• [What is being asked]:
Rewrite the lines starting with the line that contains "Open the email in a new window" and going on through the line that contains "will [x=1064, y=552].", replacing "email" with "message" and leaving everything else unchanged.

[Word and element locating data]

......

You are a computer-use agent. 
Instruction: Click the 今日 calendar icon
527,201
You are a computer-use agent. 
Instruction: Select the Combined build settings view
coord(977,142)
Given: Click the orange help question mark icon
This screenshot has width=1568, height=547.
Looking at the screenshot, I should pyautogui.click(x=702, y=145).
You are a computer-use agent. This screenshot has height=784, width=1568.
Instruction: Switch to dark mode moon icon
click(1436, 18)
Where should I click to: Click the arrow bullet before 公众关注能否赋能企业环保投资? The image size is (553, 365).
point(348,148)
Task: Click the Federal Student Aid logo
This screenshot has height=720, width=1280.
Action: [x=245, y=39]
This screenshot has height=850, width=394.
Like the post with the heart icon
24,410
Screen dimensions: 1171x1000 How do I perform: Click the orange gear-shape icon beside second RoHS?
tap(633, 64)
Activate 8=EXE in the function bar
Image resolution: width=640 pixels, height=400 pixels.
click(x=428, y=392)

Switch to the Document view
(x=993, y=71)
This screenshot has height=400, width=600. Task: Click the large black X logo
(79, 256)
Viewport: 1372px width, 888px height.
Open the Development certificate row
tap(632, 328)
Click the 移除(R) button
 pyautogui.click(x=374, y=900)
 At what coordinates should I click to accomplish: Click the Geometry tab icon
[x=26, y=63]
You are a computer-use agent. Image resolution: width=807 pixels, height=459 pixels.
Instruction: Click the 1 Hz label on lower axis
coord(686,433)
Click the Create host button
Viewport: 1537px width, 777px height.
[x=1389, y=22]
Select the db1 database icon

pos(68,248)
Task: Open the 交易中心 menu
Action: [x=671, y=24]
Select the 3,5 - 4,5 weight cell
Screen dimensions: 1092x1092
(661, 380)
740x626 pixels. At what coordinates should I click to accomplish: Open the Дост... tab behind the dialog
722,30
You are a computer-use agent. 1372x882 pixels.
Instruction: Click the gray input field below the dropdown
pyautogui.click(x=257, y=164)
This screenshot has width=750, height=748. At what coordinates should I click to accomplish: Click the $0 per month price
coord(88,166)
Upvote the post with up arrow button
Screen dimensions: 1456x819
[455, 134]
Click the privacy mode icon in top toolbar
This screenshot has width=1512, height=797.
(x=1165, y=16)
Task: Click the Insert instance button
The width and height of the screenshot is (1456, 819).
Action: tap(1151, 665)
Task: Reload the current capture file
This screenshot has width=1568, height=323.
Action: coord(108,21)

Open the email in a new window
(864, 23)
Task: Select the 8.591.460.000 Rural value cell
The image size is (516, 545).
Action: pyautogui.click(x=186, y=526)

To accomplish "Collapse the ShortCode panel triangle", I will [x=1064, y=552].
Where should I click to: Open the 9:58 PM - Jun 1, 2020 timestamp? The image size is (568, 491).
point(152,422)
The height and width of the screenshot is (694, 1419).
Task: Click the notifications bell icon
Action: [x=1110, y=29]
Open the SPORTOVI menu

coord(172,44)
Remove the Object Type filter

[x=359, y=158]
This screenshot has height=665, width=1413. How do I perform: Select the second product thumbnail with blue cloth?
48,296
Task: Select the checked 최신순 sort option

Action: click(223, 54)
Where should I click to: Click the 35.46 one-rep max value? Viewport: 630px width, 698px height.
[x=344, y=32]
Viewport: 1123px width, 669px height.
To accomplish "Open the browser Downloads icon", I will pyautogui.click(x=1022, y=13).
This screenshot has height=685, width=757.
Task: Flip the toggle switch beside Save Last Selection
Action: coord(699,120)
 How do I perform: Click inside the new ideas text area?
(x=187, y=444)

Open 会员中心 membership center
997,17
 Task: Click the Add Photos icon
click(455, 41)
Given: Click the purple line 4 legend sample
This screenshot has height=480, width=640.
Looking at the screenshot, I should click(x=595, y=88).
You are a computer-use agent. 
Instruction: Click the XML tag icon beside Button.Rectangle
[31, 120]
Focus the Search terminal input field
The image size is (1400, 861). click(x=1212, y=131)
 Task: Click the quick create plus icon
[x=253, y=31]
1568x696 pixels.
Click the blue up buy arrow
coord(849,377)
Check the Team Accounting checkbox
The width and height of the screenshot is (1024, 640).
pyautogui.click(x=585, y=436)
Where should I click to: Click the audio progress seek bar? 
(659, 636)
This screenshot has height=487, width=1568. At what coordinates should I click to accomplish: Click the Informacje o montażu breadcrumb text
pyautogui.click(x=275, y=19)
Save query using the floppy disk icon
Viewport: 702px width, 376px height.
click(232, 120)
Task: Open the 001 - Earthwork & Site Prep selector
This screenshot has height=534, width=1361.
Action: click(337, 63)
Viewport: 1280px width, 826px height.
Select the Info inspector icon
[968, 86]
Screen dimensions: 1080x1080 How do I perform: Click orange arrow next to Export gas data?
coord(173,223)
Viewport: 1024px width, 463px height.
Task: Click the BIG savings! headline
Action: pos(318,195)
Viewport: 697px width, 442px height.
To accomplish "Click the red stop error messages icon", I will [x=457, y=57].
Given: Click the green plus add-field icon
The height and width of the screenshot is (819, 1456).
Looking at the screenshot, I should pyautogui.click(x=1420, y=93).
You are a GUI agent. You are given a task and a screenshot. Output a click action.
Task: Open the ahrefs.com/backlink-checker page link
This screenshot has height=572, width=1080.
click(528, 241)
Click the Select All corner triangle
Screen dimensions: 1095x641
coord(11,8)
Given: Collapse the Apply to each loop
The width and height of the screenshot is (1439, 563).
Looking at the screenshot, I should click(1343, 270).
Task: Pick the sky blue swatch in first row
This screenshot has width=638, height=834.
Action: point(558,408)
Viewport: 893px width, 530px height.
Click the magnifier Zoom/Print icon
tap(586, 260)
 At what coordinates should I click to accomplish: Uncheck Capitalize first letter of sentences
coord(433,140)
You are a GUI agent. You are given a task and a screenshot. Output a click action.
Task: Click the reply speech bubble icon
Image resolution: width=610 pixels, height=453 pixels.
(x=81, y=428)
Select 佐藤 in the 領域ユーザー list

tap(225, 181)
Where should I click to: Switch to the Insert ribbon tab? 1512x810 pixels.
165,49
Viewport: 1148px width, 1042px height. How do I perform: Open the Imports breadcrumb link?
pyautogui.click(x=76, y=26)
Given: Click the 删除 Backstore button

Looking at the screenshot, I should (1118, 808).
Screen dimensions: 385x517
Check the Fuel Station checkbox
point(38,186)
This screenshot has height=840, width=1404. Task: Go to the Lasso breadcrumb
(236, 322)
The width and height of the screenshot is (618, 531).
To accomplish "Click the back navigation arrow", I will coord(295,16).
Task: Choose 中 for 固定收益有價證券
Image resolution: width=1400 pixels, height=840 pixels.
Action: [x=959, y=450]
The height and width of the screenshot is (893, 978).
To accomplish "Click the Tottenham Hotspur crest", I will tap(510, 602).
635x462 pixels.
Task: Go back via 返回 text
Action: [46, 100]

......

• [Solved problem]:
Open the message in a new window
(864, 23)
Task: Select the 8.591.460.000 Rural value cell
The image size is (516, 545).
Action: pyautogui.click(x=186, y=526)

To accomplish "Collapse the ShortCode panel triangle", I will [x=1064, y=552].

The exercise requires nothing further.